Leading lights of the American trade union movement, AFL-CIO (American Federation of Labour and Congress of Industrial Organisations), enjoyed the sun, surf, and sand of Miami Beach, Florida, this week while discussing how to restore control of the House of Representatives to Democrats and moderate Republicans.
Republicans denounced their proposals. One called it "ironic" that the "union bosses are meeting in sunny Miami and staying at fine resorts plotting to buy influence . . . rather than using union dues to improve the quality of lives of their hard-working members". He said Americans were being warned by "the liberal elite and unions" that they will "attempt to buy the next Congress to install their agenda of back-room politics".
Gerald McEntee, chairman of the AFL-CIO political committee, had another view: "We're starting much earlier to re-engage people over our legislative issues. Hopefully, we'll be able to move that kind of enthusiasm and action into the year 2000 campaign."
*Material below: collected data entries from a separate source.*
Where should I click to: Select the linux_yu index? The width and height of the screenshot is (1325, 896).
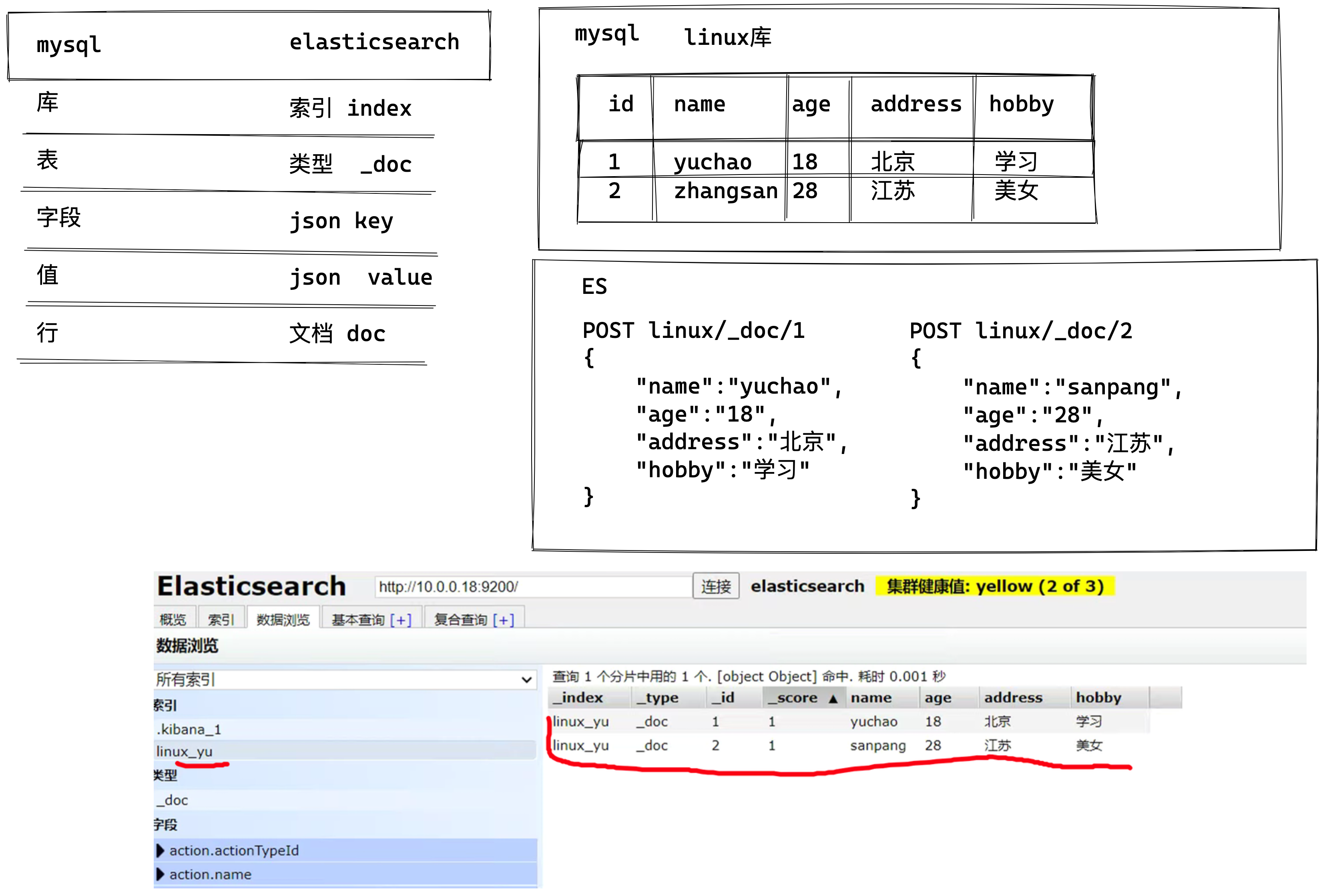point(184,752)
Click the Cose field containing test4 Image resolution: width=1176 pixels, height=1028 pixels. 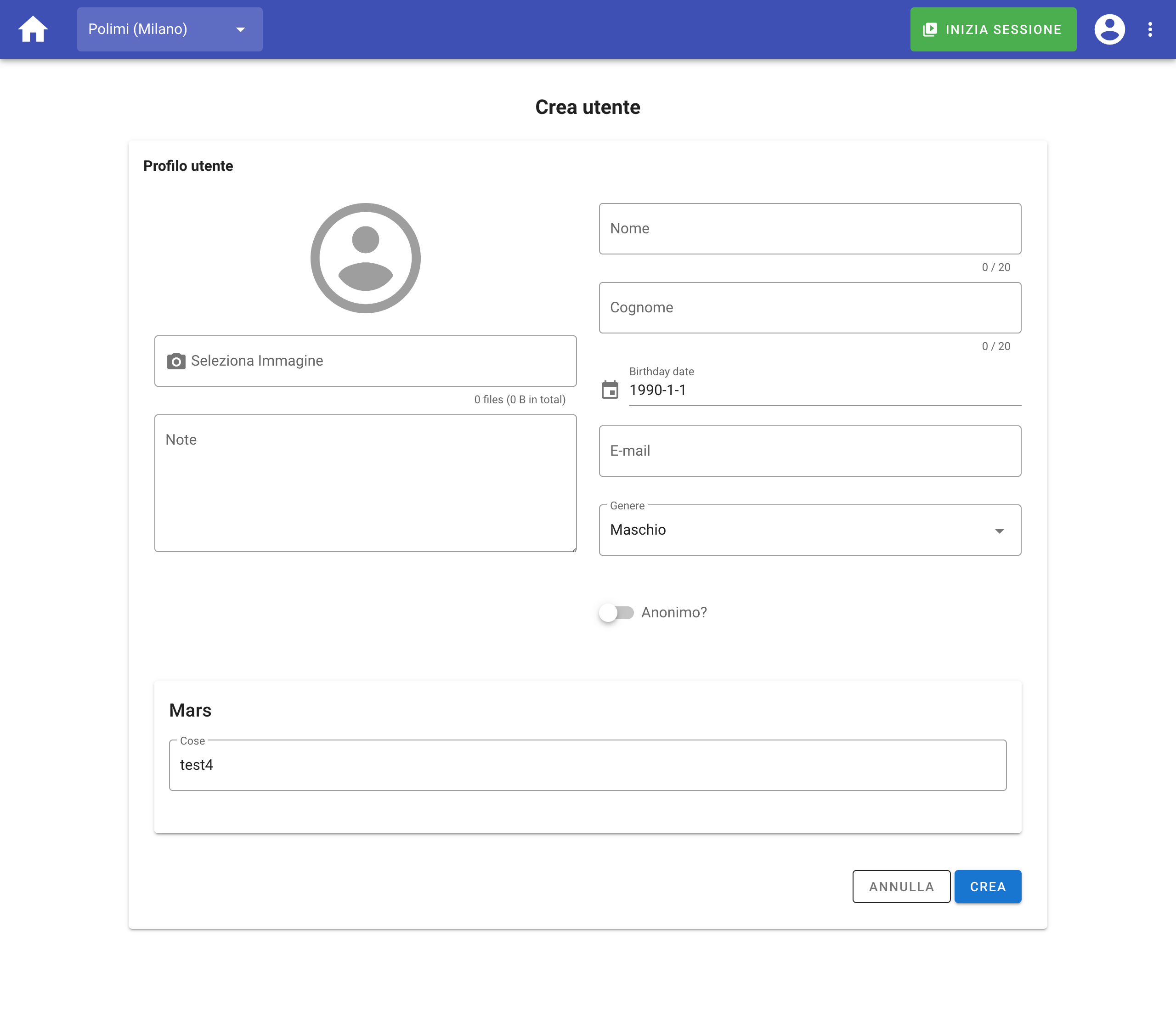click(588, 765)
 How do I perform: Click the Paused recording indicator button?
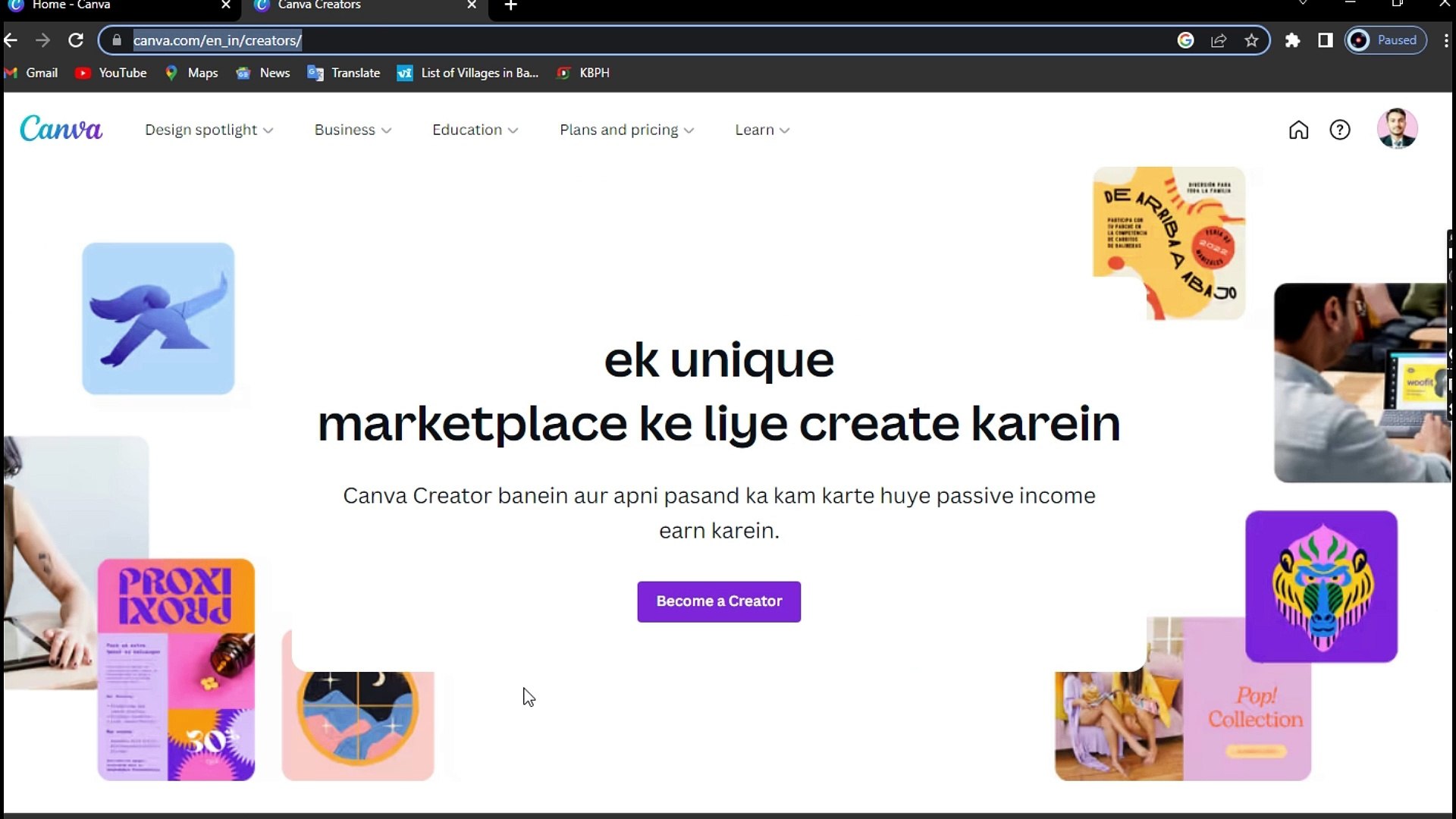(1385, 40)
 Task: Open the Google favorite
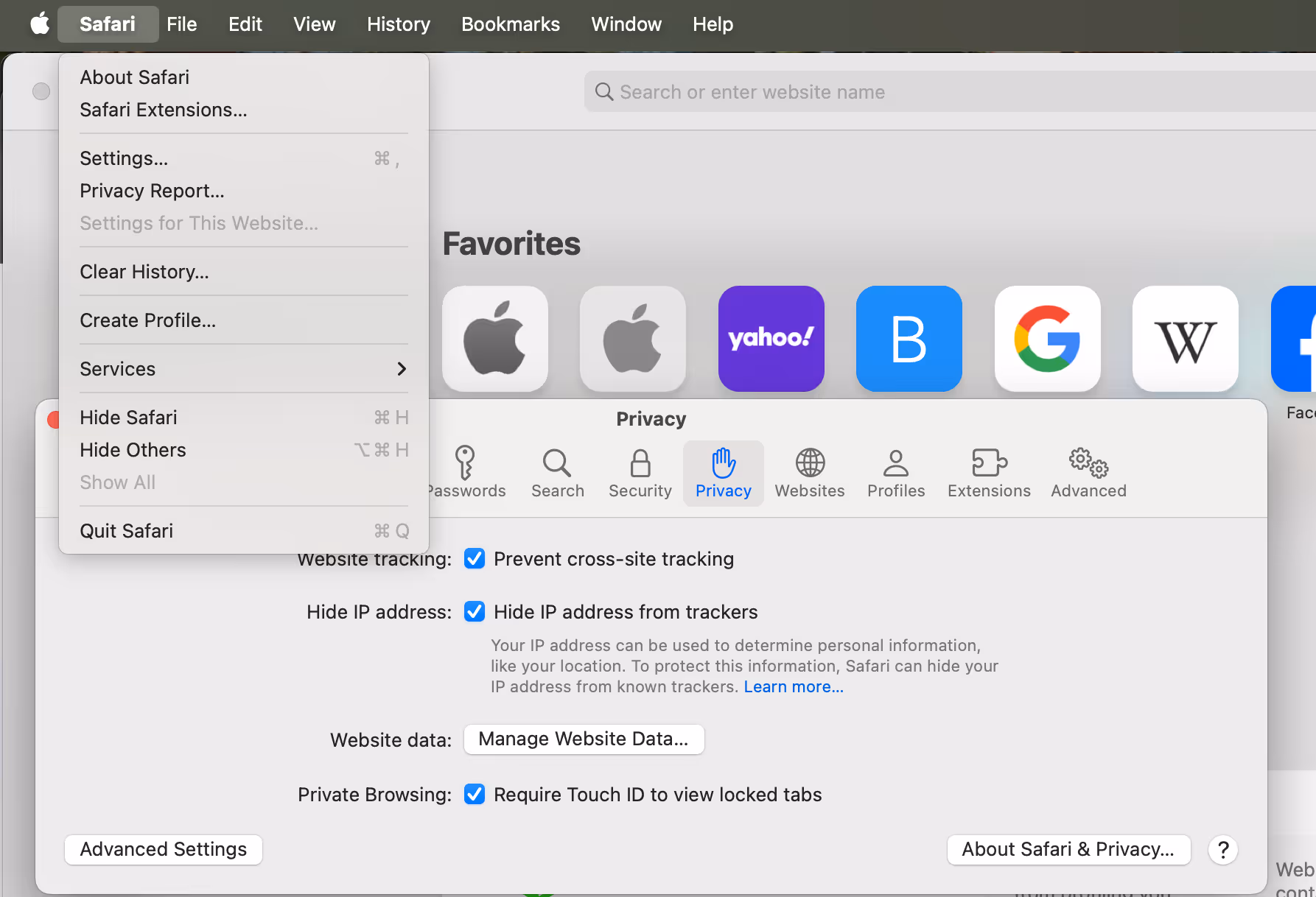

In the next election labour Democrats will concentrate on six industrial states heavily populated by trade unionists: Ohio, Illinois, Michigan, New Jersey, Pennsylvania and Wisconsin. In a presidential election, the Democratic candidate must take almost all of these states to win.
The presidents of the 54 unions which form the Executive Council of the AFL-CIO, which has approximately 13 million members, attended the Miami conference. Each member will contribute a dollar this year and next year to the federation's election fund, said John J. Sweeney, AFL-CIO president. About $46 million will go to electoral candidates and campaign committees.
"The AFL-CIO plans to target 75 key congressional districts in this year's elections in an effort to win back Democratic control of the House," the Washington Post reported on Thursday. "Privately, union leaders have written off any hopes of winning back Democratic control of the Senate, but they believe they have a legitimate chance to reverse the Republican majority in the House."
Not all recipients of AFL-CIO aid will be Democrats, although most will lean that way. Friends of labour in the Republican Party, such as Congressman Peter King, of New York, will be boosted.
Hillary Rodham Clinton will have labour support if she decides to seek Daniel Patrick Moynihan's soon-to-be-vacant senate seat in New York. She may not want the seat. Gaining seniority, which gives a senator political muscle, is a tedious process.
New York is a hard state to win.
Jack Quinn, a Buffalo, New York, Republican and AFL-CIO "Man of the Year", was denounced for voting to impeach President Clinton. "He did so even though he considered the president a friend, even though he represents the most heavily Democratic district of any House Republican, and even though he had publicly opposed impeachment during his re-election campaign," the Washington Post commented.
"Democratic officials are calling him the most vulnerable Republican in the nation."
The AFL-CIO's new two-year budget is expected to be "roughly double the $21.5 million the federation spent in the 1998 elections," John Sweeney told the Washington Post. "Labour mobilised 25,000 activists in California last year, and if we can do it in California we can certainly do it in other states."
US labour will now try to put this ambitious programme into effect.